- **Given entries**
+===+

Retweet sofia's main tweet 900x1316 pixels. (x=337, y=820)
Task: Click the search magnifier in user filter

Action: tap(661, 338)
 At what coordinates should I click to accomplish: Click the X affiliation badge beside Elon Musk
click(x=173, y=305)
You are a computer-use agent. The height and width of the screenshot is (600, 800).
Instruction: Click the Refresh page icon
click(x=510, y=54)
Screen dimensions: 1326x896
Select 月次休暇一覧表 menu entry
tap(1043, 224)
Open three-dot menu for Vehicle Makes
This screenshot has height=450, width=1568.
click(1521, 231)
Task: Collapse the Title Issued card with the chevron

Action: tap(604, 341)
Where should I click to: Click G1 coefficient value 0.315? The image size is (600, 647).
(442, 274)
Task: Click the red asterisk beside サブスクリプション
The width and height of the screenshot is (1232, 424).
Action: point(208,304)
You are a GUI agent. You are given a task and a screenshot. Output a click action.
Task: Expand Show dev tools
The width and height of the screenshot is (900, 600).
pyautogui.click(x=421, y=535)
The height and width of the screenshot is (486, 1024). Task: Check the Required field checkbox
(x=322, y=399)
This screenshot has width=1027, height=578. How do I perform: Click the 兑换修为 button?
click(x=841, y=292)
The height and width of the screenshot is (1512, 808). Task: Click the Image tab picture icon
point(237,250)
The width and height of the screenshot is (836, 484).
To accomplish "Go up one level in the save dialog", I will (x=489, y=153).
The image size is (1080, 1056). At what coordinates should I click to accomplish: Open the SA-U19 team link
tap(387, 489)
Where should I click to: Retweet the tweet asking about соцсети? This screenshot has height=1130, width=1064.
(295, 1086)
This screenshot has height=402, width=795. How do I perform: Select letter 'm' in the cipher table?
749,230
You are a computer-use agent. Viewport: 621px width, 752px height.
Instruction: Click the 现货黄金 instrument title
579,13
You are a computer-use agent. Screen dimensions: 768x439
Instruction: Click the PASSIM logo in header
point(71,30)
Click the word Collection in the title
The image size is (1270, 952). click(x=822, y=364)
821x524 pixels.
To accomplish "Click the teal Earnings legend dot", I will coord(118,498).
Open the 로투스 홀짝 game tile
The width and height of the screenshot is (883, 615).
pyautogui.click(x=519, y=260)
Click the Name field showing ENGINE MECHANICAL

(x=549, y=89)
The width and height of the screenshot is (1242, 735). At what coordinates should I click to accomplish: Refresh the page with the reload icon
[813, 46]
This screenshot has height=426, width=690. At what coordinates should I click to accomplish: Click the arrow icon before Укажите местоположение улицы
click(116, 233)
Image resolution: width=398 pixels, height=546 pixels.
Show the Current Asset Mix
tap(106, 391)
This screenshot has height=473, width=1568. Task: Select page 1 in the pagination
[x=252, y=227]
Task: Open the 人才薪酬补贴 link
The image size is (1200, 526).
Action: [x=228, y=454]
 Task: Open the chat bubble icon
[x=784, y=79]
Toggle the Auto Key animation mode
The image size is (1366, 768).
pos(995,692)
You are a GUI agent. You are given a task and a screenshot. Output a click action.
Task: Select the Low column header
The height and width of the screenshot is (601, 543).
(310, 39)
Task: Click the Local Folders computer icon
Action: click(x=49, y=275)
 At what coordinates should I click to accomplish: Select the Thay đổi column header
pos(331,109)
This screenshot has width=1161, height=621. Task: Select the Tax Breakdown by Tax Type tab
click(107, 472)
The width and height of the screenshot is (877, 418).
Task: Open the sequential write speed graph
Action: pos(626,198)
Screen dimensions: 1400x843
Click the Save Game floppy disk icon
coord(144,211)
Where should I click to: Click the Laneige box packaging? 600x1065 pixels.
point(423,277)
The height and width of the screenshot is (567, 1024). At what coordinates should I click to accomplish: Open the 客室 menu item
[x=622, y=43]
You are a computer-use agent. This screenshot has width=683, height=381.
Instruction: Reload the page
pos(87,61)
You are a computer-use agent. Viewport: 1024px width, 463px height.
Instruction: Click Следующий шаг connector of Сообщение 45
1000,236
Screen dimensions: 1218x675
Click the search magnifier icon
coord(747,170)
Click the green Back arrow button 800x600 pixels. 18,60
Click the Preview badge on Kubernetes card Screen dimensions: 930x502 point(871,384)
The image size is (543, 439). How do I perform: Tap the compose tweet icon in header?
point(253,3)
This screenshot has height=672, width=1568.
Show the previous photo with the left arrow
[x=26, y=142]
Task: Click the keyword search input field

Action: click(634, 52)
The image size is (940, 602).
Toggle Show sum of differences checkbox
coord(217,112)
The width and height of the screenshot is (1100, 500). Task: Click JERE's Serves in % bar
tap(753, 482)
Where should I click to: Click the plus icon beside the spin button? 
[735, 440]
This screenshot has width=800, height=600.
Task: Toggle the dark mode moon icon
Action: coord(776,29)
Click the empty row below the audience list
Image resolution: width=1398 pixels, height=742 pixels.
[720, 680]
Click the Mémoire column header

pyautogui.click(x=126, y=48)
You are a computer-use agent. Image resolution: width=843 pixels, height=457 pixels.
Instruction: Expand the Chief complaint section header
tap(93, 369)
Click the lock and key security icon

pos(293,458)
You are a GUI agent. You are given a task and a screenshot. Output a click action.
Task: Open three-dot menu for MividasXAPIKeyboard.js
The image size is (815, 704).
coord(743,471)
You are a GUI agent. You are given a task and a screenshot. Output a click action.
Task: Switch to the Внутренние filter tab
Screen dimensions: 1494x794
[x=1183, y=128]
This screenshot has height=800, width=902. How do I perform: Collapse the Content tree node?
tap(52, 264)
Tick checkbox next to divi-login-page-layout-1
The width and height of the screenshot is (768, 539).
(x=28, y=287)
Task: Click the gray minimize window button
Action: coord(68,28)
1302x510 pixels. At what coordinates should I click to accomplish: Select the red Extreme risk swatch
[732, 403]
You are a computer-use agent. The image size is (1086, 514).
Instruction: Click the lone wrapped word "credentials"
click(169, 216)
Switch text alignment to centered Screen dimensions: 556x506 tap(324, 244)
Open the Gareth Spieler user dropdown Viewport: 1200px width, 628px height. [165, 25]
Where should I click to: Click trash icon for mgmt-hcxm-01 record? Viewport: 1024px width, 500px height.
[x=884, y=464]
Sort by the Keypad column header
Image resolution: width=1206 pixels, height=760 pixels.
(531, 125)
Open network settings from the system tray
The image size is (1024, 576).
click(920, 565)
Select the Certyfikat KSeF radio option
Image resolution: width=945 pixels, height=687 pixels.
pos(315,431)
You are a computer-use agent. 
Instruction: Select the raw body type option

+===+

- **Problem statement**
Both end lines included, restate word for word the lines above from the line with "Screen dimensions: 1494x794" to the line with "Sort by the Keypad column header", and nothing else.

- **Answer for the task**
Screen dimensions: 1494x794
[x=1183, y=128]
This screenshot has height=800, width=902. How do I perform: Collapse the Content tree node?
tap(52, 264)
Tick checkbox next to divi-login-page-layout-1
The width and height of the screenshot is (768, 539).
(x=28, y=287)
Task: Click the gray minimize window button
Action: coord(68,28)
1302x510 pixels. At what coordinates should I click to accomplish: Select the red Extreme risk swatch
[732, 403]
You are a computer-use agent. The image size is (1086, 514).
Instruction: Click the lone wrapped word "credentials"
click(169, 216)
Switch text alignment to centered Screen dimensions: 556x506 tap(324, 244)
Open the Gareth Spieler user dropdown Viewport: 1200px width, 628px height. [165, 25]
Where should I click to: Click trash icon for mgmt-hcxm-01 record? Viewport: 1024px width, 500px height.
[x=884, y=464]
Sort by the Keypad column header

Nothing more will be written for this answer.